(Stored data entries)

%%

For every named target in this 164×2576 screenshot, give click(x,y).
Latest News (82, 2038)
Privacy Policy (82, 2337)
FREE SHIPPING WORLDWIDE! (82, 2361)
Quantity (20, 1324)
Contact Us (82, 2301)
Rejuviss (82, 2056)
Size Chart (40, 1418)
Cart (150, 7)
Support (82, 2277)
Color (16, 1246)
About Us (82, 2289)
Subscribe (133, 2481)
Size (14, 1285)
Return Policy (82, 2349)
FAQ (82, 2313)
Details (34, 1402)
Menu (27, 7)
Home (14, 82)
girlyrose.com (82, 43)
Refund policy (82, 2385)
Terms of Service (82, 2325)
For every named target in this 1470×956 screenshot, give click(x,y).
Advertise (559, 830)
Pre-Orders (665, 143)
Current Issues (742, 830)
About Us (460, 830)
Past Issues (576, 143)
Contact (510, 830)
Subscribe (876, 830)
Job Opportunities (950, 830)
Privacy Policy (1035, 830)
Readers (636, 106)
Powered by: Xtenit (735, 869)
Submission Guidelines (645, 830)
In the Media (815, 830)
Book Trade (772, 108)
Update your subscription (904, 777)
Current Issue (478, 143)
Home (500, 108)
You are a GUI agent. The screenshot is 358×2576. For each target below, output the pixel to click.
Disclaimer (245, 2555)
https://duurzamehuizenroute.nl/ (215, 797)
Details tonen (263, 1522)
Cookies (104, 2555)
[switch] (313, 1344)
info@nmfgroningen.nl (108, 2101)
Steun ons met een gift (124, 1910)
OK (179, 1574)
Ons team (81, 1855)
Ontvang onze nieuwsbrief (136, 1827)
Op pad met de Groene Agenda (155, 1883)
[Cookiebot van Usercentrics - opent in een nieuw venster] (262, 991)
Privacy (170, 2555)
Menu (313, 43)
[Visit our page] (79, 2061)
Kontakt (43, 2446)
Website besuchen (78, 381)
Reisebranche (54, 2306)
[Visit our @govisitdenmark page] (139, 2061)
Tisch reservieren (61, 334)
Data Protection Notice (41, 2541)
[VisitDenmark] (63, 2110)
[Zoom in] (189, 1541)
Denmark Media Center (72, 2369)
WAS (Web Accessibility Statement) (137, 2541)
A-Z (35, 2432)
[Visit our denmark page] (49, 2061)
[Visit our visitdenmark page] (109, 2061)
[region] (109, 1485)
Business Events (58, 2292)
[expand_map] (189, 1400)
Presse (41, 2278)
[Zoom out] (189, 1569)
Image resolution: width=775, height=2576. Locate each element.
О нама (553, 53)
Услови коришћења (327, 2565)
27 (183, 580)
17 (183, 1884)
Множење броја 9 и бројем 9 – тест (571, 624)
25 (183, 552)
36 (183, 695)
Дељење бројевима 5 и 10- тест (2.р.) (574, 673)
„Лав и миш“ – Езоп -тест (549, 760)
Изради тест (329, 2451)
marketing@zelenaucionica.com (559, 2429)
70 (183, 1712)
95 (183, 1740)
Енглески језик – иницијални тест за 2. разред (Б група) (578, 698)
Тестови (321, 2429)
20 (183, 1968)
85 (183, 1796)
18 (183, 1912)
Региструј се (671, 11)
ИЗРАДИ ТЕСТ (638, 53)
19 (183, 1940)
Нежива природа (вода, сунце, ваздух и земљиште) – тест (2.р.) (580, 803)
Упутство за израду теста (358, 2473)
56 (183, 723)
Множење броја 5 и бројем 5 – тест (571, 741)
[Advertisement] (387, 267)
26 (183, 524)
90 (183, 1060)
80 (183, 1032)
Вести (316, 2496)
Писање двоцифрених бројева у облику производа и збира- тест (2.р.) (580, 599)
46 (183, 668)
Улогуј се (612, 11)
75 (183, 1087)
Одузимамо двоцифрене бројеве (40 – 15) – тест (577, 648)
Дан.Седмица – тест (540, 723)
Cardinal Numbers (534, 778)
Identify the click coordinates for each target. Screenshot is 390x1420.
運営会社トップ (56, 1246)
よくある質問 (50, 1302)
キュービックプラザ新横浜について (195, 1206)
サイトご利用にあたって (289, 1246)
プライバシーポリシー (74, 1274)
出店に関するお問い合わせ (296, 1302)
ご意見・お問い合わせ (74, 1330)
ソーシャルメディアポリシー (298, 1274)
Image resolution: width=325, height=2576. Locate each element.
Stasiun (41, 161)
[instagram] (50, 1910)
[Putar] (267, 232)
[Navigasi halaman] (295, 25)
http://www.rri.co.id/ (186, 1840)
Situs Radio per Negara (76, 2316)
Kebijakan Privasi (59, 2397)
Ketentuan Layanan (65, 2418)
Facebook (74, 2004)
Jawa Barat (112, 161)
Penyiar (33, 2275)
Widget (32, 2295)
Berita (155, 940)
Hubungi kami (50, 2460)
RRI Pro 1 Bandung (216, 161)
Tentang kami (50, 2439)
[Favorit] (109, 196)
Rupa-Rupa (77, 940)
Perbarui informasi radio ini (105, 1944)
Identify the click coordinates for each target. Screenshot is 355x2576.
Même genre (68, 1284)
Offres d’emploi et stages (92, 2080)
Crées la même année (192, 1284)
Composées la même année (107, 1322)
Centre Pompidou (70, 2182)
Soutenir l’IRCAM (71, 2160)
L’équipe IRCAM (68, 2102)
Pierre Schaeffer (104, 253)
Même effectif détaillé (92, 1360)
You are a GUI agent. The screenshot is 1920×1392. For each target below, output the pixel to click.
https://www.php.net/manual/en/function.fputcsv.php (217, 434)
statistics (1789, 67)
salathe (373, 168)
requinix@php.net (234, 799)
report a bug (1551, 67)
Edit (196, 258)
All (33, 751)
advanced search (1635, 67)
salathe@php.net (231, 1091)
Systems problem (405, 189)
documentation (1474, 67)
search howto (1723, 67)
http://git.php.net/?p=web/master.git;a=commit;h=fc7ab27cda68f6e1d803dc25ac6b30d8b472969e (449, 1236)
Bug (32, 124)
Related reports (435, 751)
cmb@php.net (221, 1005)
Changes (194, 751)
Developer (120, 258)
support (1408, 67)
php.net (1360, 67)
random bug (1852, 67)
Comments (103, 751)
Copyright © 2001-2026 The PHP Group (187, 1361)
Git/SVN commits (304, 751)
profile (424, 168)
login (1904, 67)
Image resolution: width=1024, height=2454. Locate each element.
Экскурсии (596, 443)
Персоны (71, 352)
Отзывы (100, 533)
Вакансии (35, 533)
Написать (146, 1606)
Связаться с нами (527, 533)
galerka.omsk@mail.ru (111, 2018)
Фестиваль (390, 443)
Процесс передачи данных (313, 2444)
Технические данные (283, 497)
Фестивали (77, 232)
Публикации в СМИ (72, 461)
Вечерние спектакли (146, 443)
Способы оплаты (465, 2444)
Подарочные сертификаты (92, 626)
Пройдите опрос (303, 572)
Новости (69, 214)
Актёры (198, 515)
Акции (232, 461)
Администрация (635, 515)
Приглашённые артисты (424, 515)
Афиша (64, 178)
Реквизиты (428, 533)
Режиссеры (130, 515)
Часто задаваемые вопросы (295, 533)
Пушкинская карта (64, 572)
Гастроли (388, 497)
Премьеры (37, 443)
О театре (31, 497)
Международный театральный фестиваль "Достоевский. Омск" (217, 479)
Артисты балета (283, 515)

%%

Prompt - Among the entries above, which lines include "every"? List them all.

Solution for this exercise -
For every named target in this 164×2576 screenshot, give click(x,y).
For every named target in this 1470×956 screenshot, give click(x,y).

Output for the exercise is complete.